▶ _Passage_
__________

Advantage and disadvantage of stacking battery vs winding battery
In addition to stacking, the mainstream battery technology is “winding”. Next, we will introduce the advantages and disadvantages of the stacking process by comparing it with the winding process.
Advantage
1. Higher energy density
The cell using the winding process has a lower space utilization rate due to the curvature at the winding corner; while the stacking battery process can make full use of the battery space. Therefore, under the same volume cell design, the energy density is also increased accordingly.
2. The structure is more stable
During the use of the battery, due to the intercalation of lithium ions, both the anode and cathode electrodes will expand. For the wound battery core, because the internal stress of the inner and outer layers at the winding corner is inconsistent, the battery core will undergo wave-like deformation, which will lead to the deterioration of the battery interface.
If the current distribution is uneven, the internal structure of the battery will become more and more unstable, and this process will accelerate. However, the battery of the stacking battery process will expand during repeated use, but in general, the expansion force of each layer is similar, so the interface can be kept flat.
3. Higher security
The expansion and contraction of the pole piece, the stretching of the separator, etc. will cause the deformation of the battery cell, ensuring the minimum deformation of the battery cell, which is also the guarantee of battery safety.

__________

▶ _Data section_
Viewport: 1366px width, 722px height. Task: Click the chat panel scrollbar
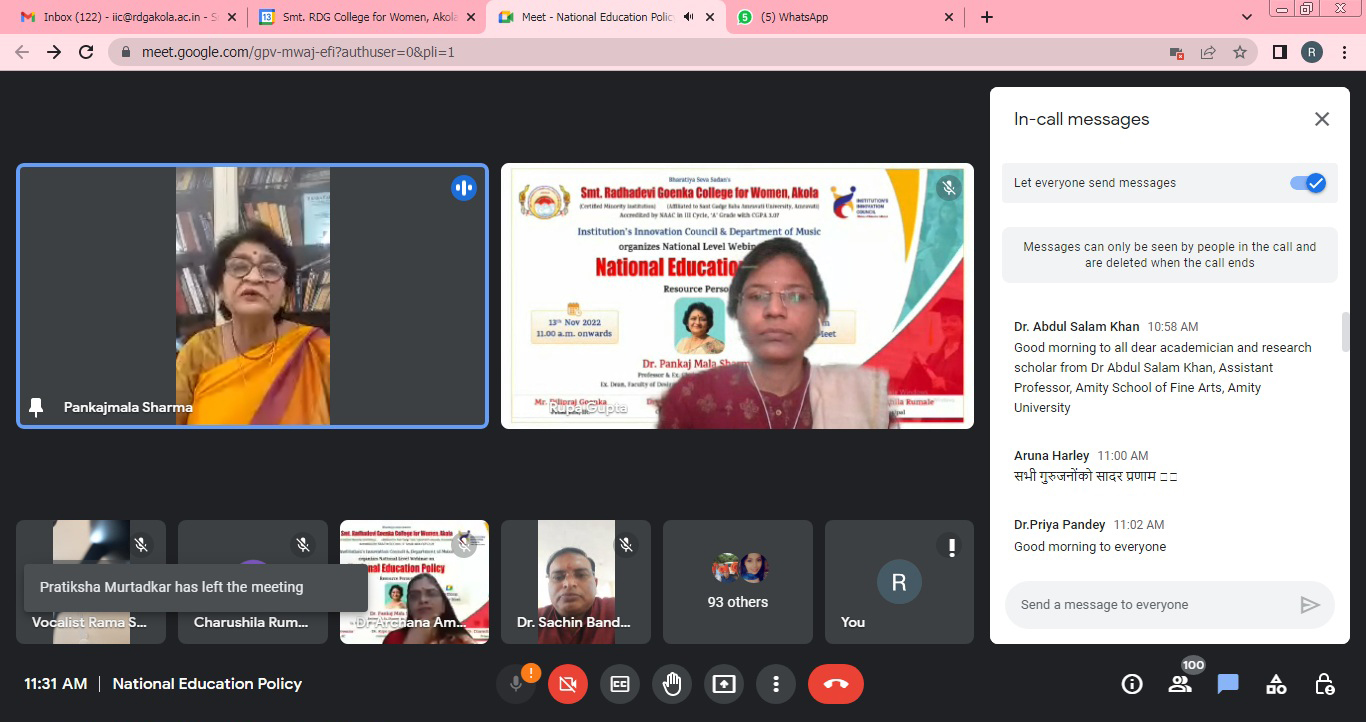coord(1345,333)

__________

▶ _Directions_
According to the passage on stacking and winding batteries, what causes the lower space utilization of a wound cell? The material isn't needed for this exercise.

▶ _Response below_
The curvature at the winding corner.